This is a guide to running R code on AWS EC2 instances. This readme explains how to configuring the AWS CLI. The script files in the repository are:
setup_instance
launches an instances and runs thesetup_instance_remote
to install R from source.run_script
uses send-command to execute an R script on an instance.
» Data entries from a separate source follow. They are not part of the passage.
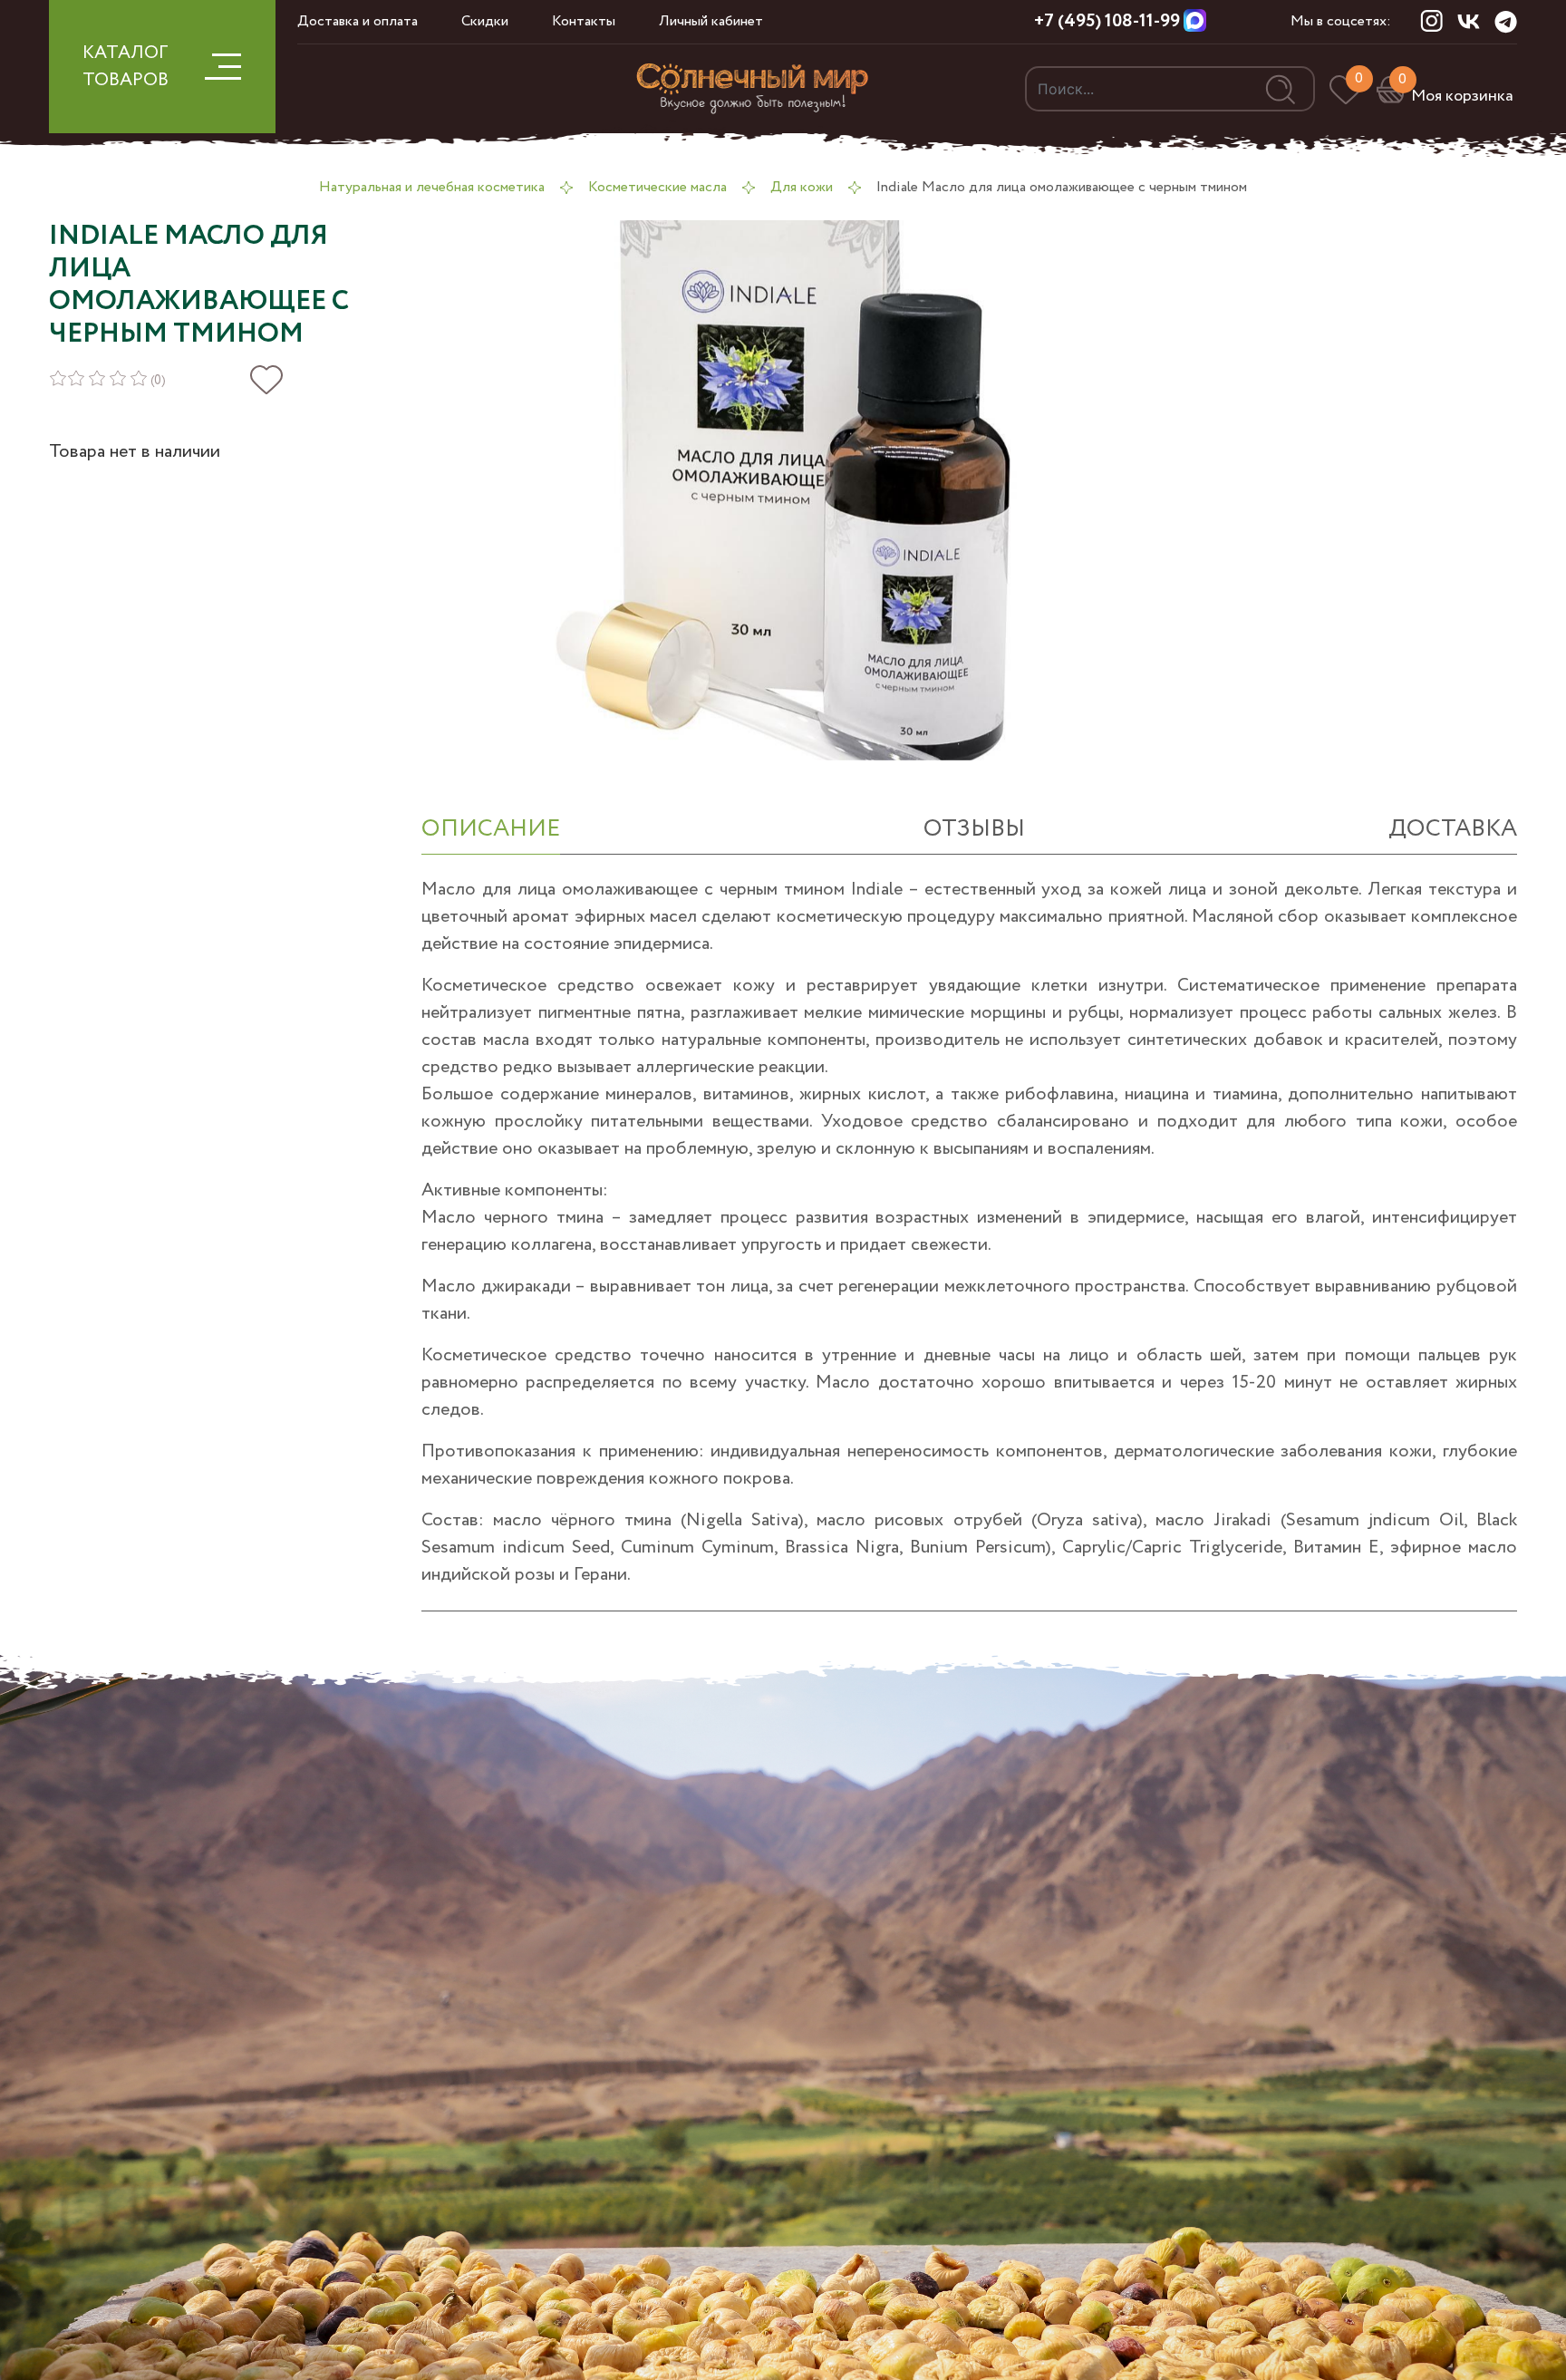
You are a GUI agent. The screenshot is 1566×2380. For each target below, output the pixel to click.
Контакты (583, 21)
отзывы (974, 829)
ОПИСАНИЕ (490, 829)
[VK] (1468, 21)
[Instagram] (1431, 21)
When the script is finished, you get a notification and the instance is shut down.
To use these scripts you need to have certain software installed locally. After installing Homebrew install and configure AWS-CLI by writing the command below in a Terminal window:
brew install awscli
Create an IAM user with AmazonEC2FullAccess
and AmazonS3FullAccess
policies through the AWS Management Console, then run aws configure
in your console. This creates a ~/.aws/credentials
file with the following content:
[default]
aws_access_key_id="key ID"
aws_secret_access_key="secret"
Also create an ~/.aws/config
file with your preferred settings:
[default]
region=us-east-1
output=json
And remember to set the correct permissions (chmod 600
) for these files.
To create and manage EC2 instances we need to set up a ssh keypair and a security group:
aws ec2 create-key-pair \
--key-name aws-cli-key \
--query 'KeyMaterial' \
--output text > ~/.ssh/aws-cli-key.pem
chmod 400 ~/.ssh/aws-cli-key.pem
You can check that your key was saved properly by running aws ec2 describe-key-pairs
.
You now have two options, either use a pre-existing AMI to launc an already configured EC2 instance, e.g. one of these. This can by done by running:
aws ec2 run-instances \
--image-id "<AMI>" \
--count 1 \
--instance-type "<type>" \
--key-name "<keypair name>" \
--security-groups "<security group name>"
where you would have to replace the strings with whatever is appropriate.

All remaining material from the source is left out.